The place is known as Blair quarry, at the western edge of the park. Besides being a duck pond, filled in areas are used for growing plants and a small nursery has been built. In the quarry more than 10,000 plants are produced yearly, according to Hein. Most of them are native California plants, later put into Dracena park and the community center.
History of Alameda County, California
by Merritt, Frank Clinton, 1928:
(Walter) Blair engaged in the dairy business, supplying milk and butter to the surrounding community. He also opened a quarry from which was taken much of the rock for paving the streets of Oakland in early days. Chinese coolies worked in this quarry; for years their foreman was a Spaniard by the name of Antone Schuman.
Antone is listed as a bookkeeper at 430 1/2 14th street in Oakland according to Langley's 1880 directory.
Bertram S Lockhart, 10 years old died in the Dracena pond. Oakland Tribune - Thu - Jun. 21, 1888
The pond and the ghost of the lake:
A Mysterious Pond in Piedmont –
San Francisco Chronicle - Sun - Jun, 28, 1896:
For years it has borne the name of “Blair’s pond,” and during its existence has hidden beneath its dark surface more human bodies than any similar patch of water of its size in these regions. Indeed, there has not been a Coroner in Alameda county since 1875 until the present time who has not been obliged to record on the death rolls some victim of the weird pond, and, strangest of all, each of the martyrs to the dismal hole has been a good swimmer.
It is known for certainty that at least twelve unfortunates have entered the water never to emerge from it alive, but for how many more deaths it is responsible will probably never be known, for the fatal hole never voluntarily gives up its dead. A number of bodies have been recovered, but then only after much hard work with grappling irons. However, there are still believed to be others reposing in the depths. “If the waters could speak as they flow” they might tell the tale of three suicides and possibly one murder.
The pond is surrounded by a series of high bluffs, crowned on their tops by a long row of sparse gum trees, Bulrushes and water plants fringe the edges of the tiny lake, the gloomy surface of which is in striking contrast to the green, blossom-carpeted banks above.
This pond has a history and about it twine many peculiar facts which in some instances seem almost inexplicable.

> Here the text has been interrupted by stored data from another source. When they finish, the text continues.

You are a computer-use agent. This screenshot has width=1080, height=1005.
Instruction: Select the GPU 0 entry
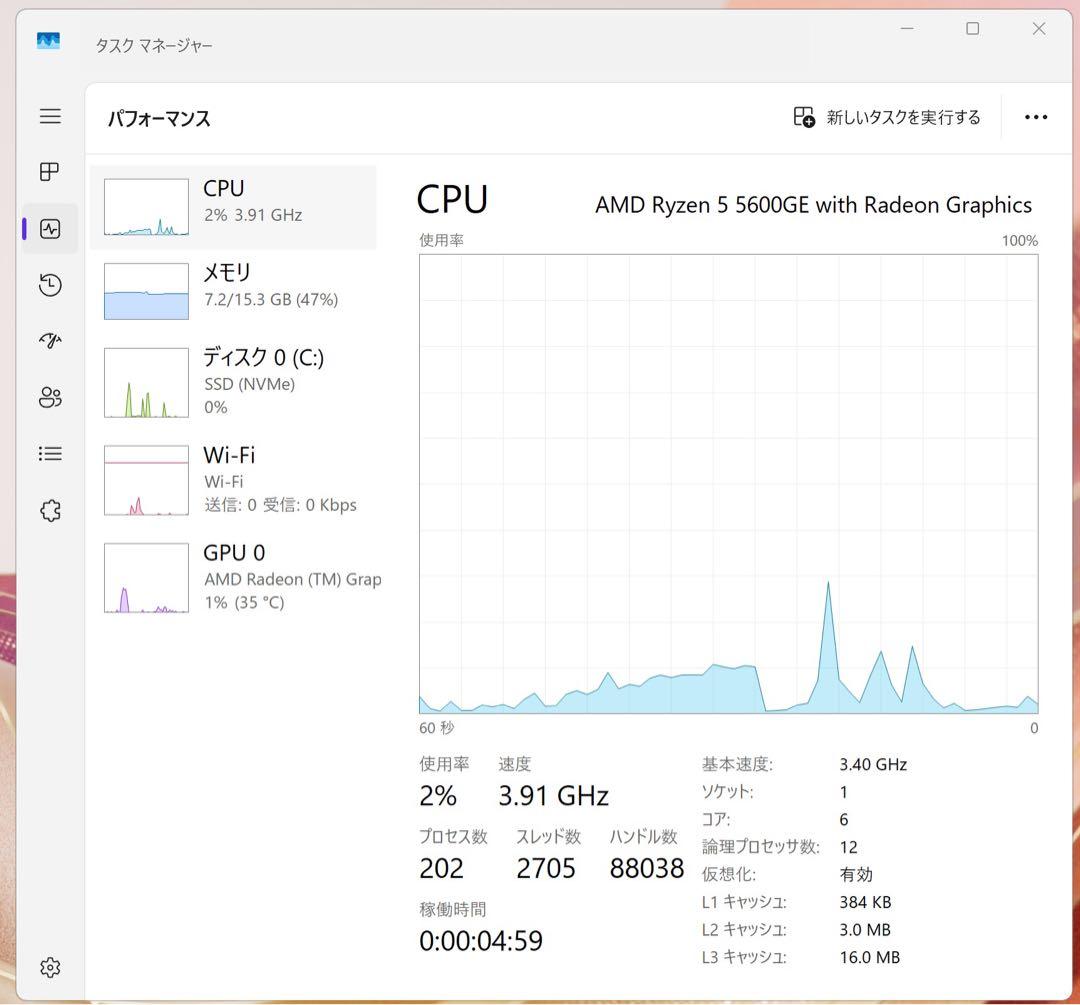pos(230,576)
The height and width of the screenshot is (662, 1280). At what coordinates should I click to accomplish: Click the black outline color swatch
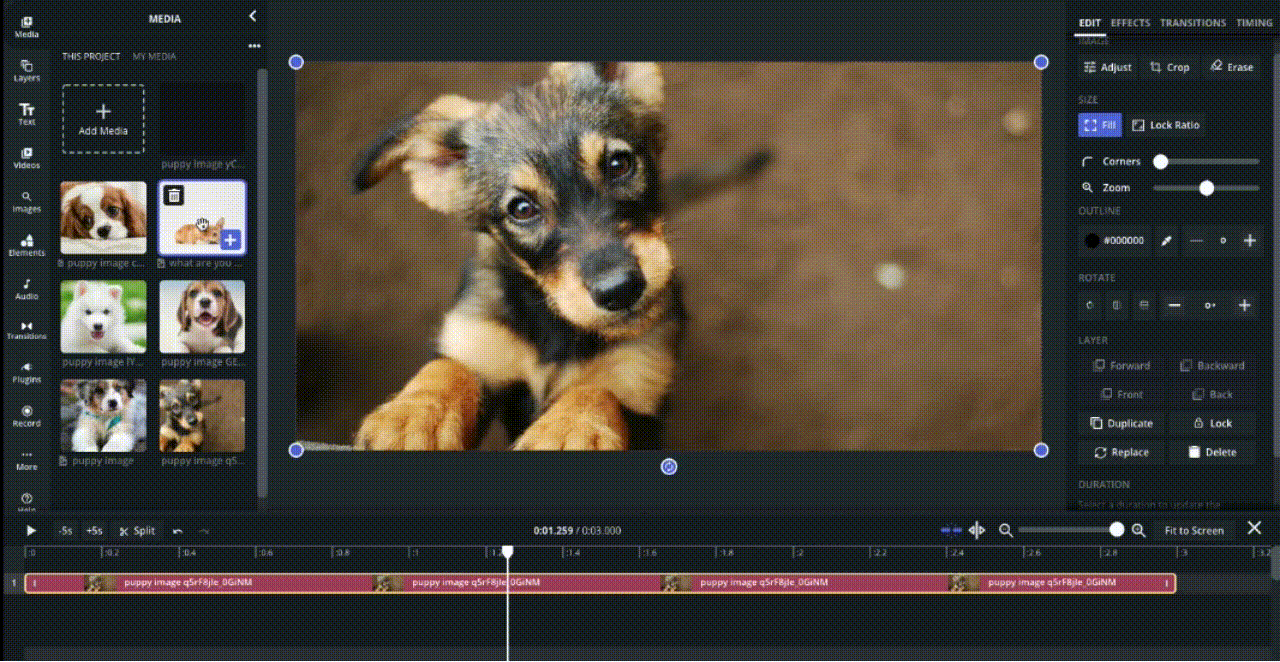1092,241
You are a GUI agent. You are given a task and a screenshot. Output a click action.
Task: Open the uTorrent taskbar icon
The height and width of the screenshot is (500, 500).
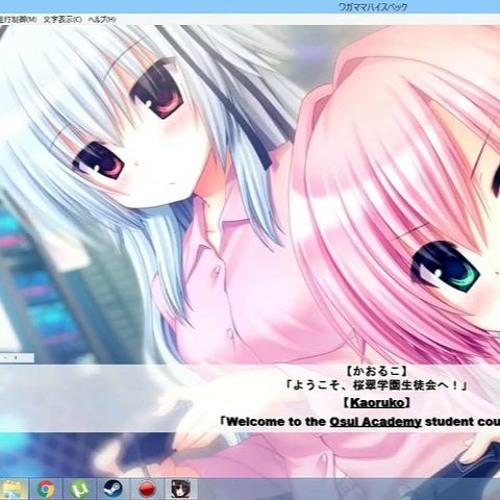coord(79,489)
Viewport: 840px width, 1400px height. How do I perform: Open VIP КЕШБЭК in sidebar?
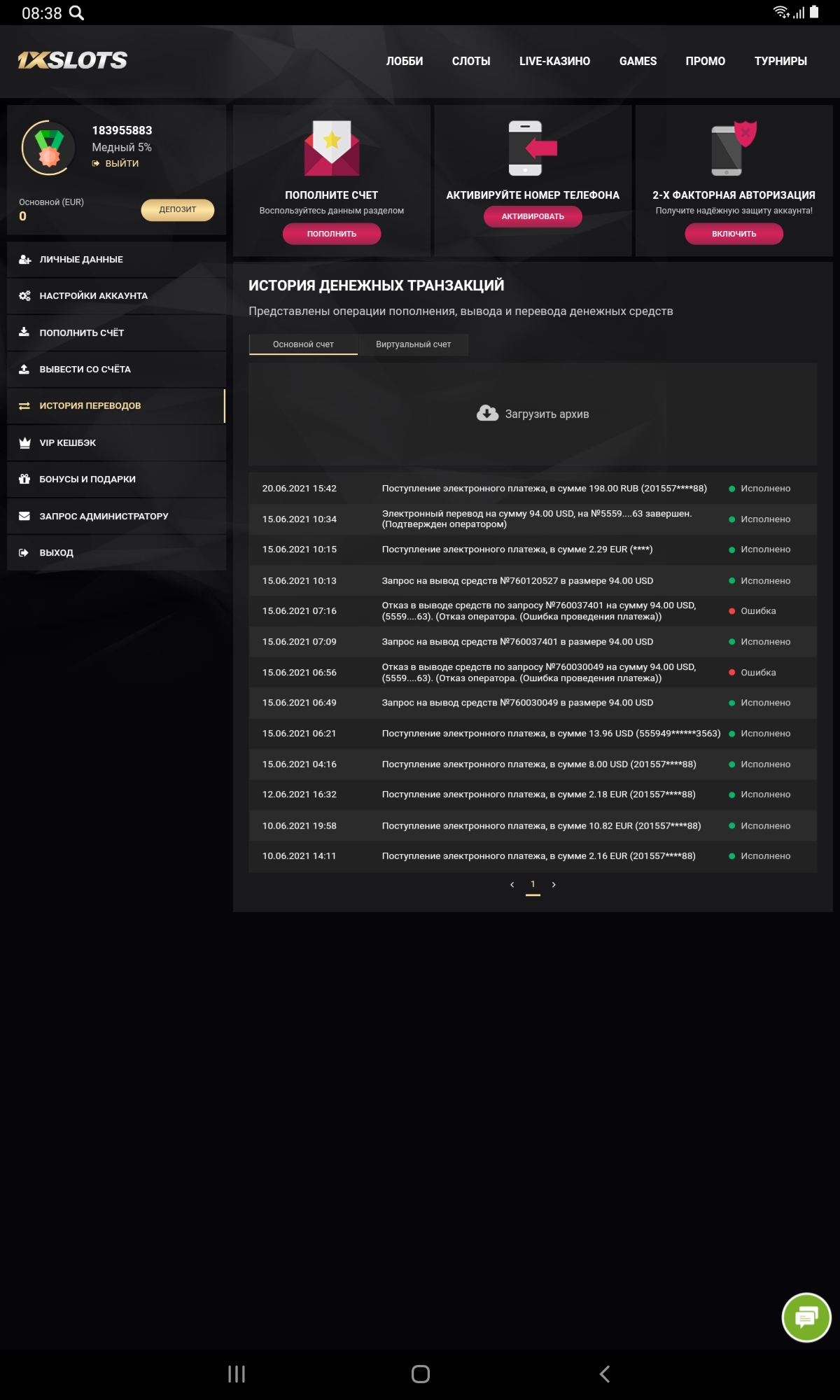tap(68, 443)
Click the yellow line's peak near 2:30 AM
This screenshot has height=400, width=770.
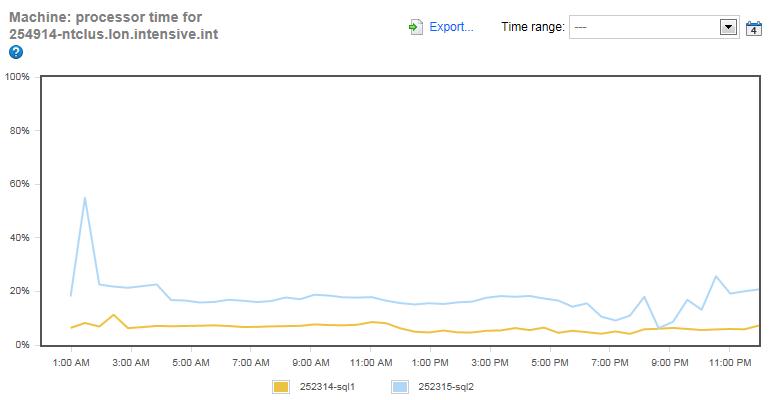(x=114, y=315)
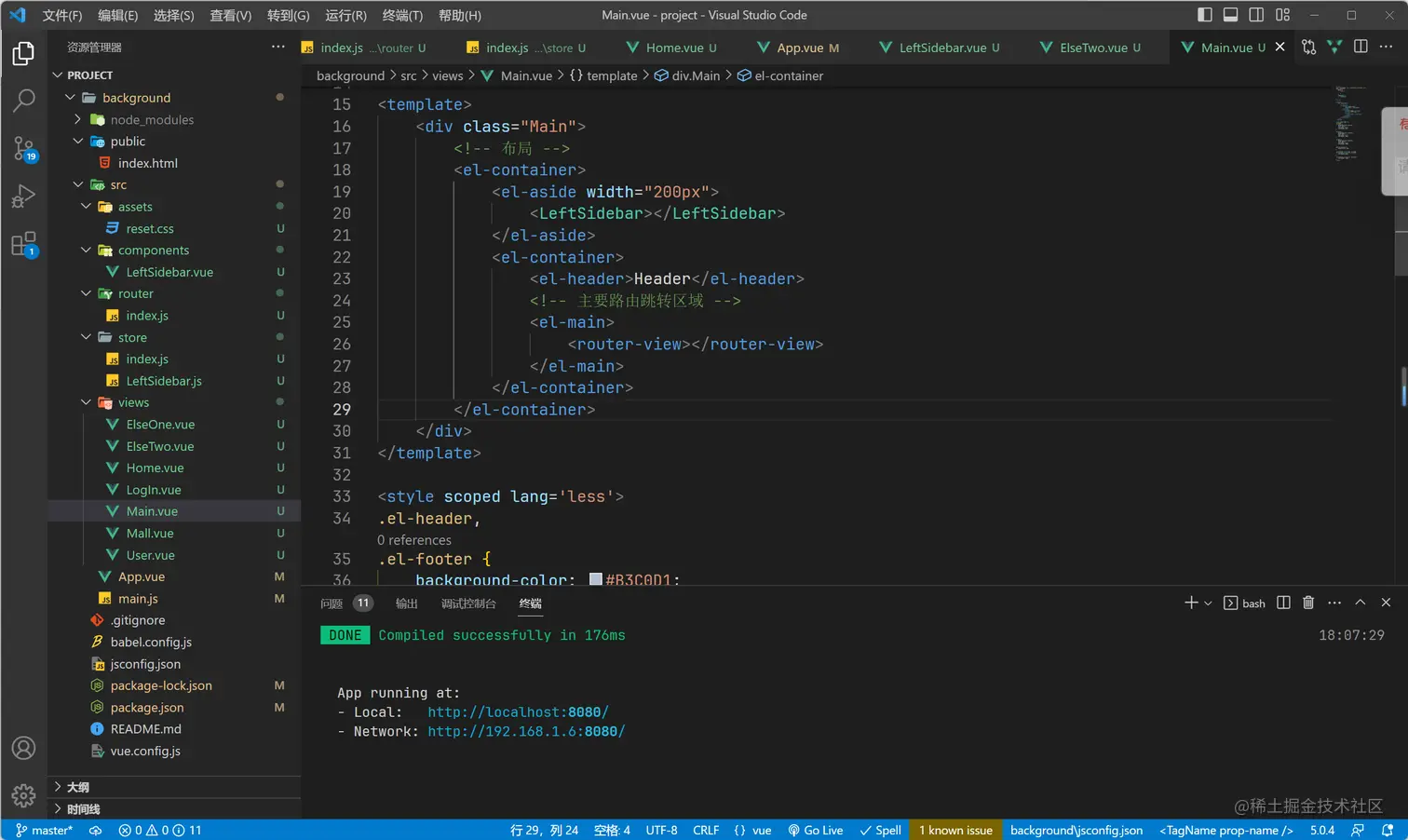Open the Extensions view

24,245
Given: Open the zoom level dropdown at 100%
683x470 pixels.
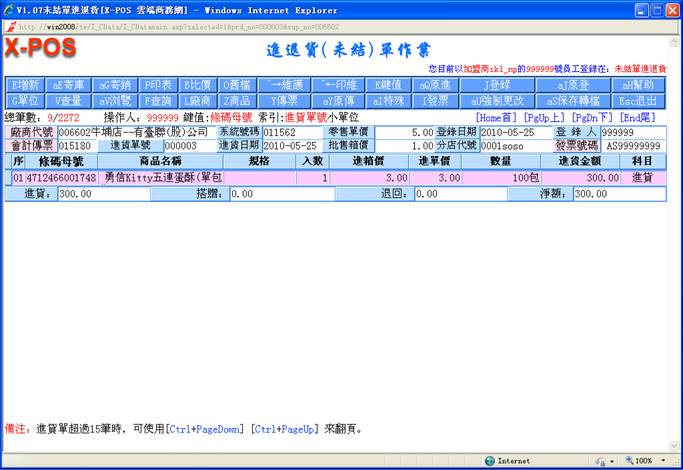Looking at the screenshot, I should pyautogui.click(x=647, y=461).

Prior to 1872 there was not even a suggestion of water on the spot. At that time a firm of stone contractors named Bates & Wells, realized that hidden in the hills was a quantity of very valuable paving rock, which then commanded a big price from the city of Oakland. They conceived the idea of opening an extensive quarry and getting the city’s contract for the paging which was to be done. A long lease was obtained from Blair, the owner of the land. Then the first quarry in Alameda county was opened.
The stone proved of such excellent quality that an extensive plant was soon erected. Tracks were laid and small cars, worked by a windlass, conveyed the rock into the “dumps.” One hundred and fifty Italians were employed on the premises. The rock thus obtained was used in macadamizing Oakland’s principal streets.
With time the better quality of rock became scare, so orders were given to sink a wide shaft and work out the lower stratum. This task was undertaken in the summer of 1873 and had progressed with such good results that the hole was gradually enlarged until it covered considerable area. Then, again, it became necessary to go deeper into the hill.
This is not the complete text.